## Records shown
*** Begin section ***
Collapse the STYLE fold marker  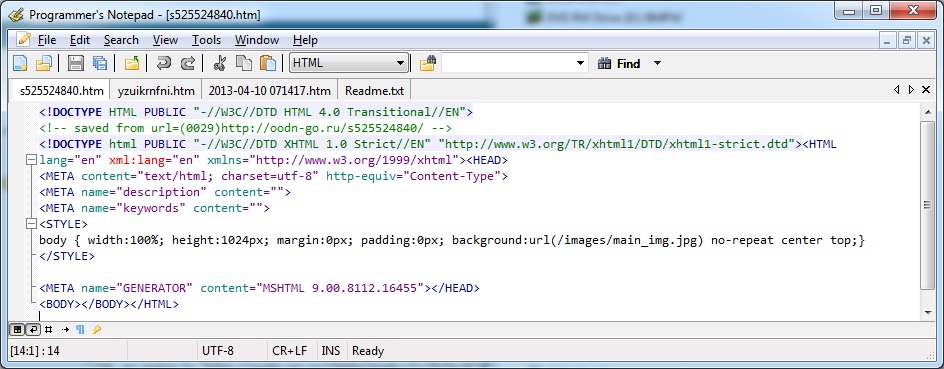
*** End section ***
*** Begin section ***
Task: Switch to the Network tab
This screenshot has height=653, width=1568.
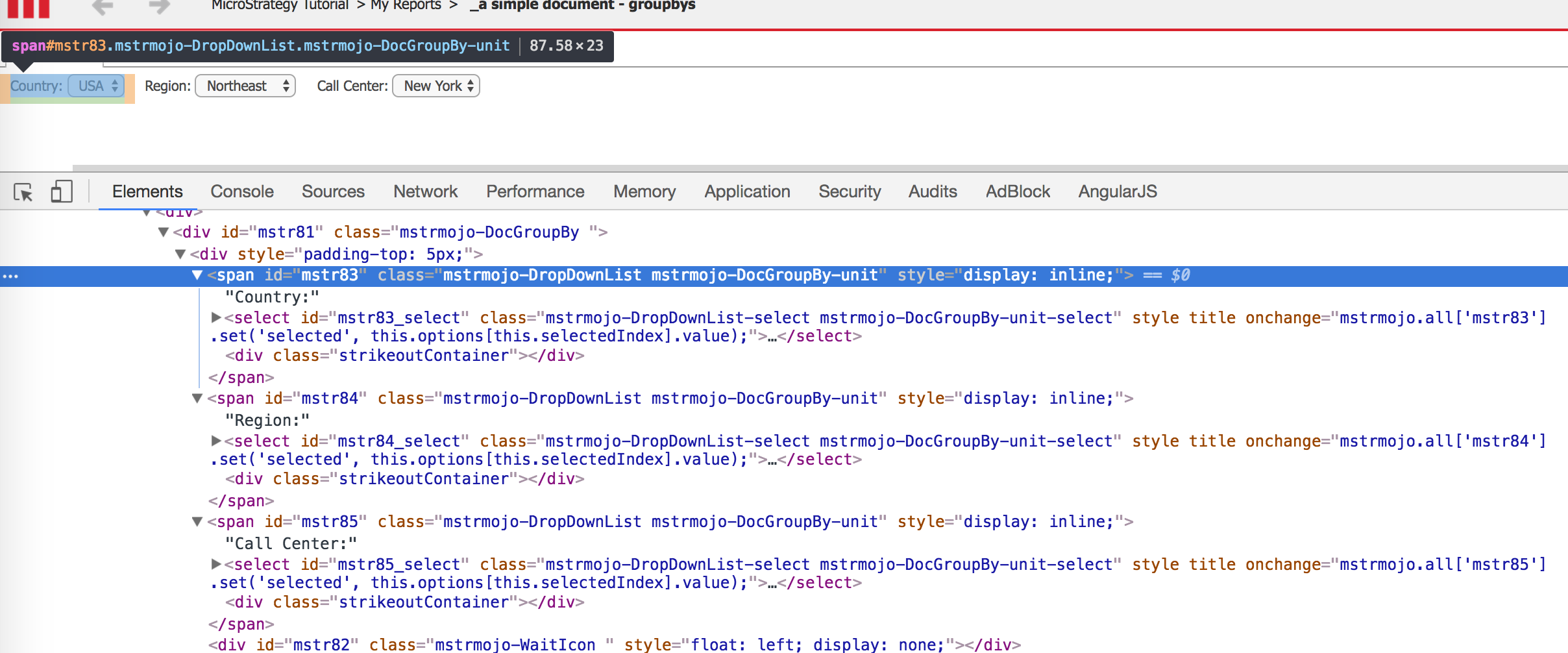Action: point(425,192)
*** End section ***
*** Begin section ***
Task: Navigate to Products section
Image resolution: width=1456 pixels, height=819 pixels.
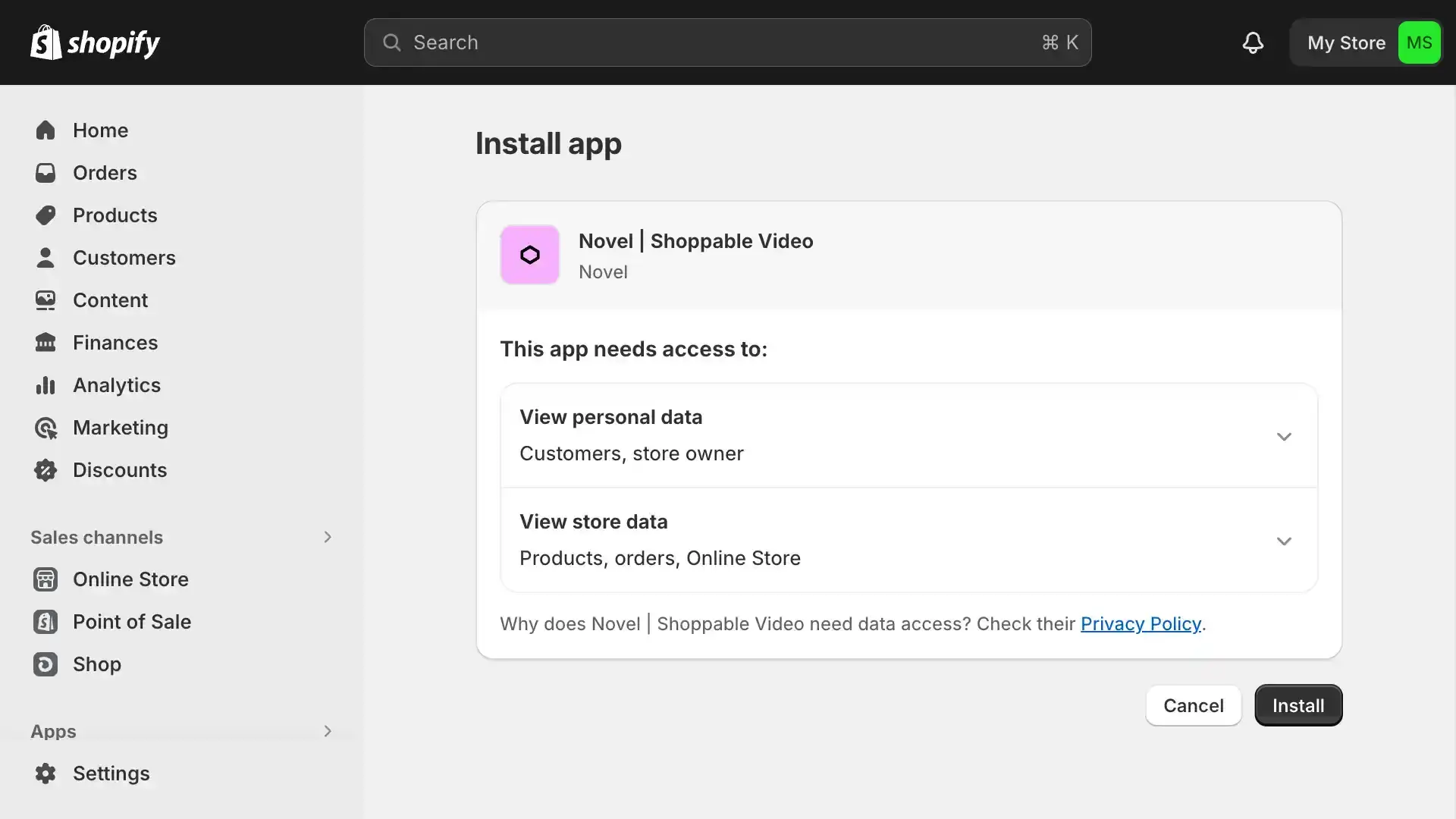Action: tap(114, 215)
*** End section ***
## Exercise requirements
Please copy every line of the material that contains the word "Task".

## Answer space
Task: Switch to the Network tab
Task: Navigate to Products section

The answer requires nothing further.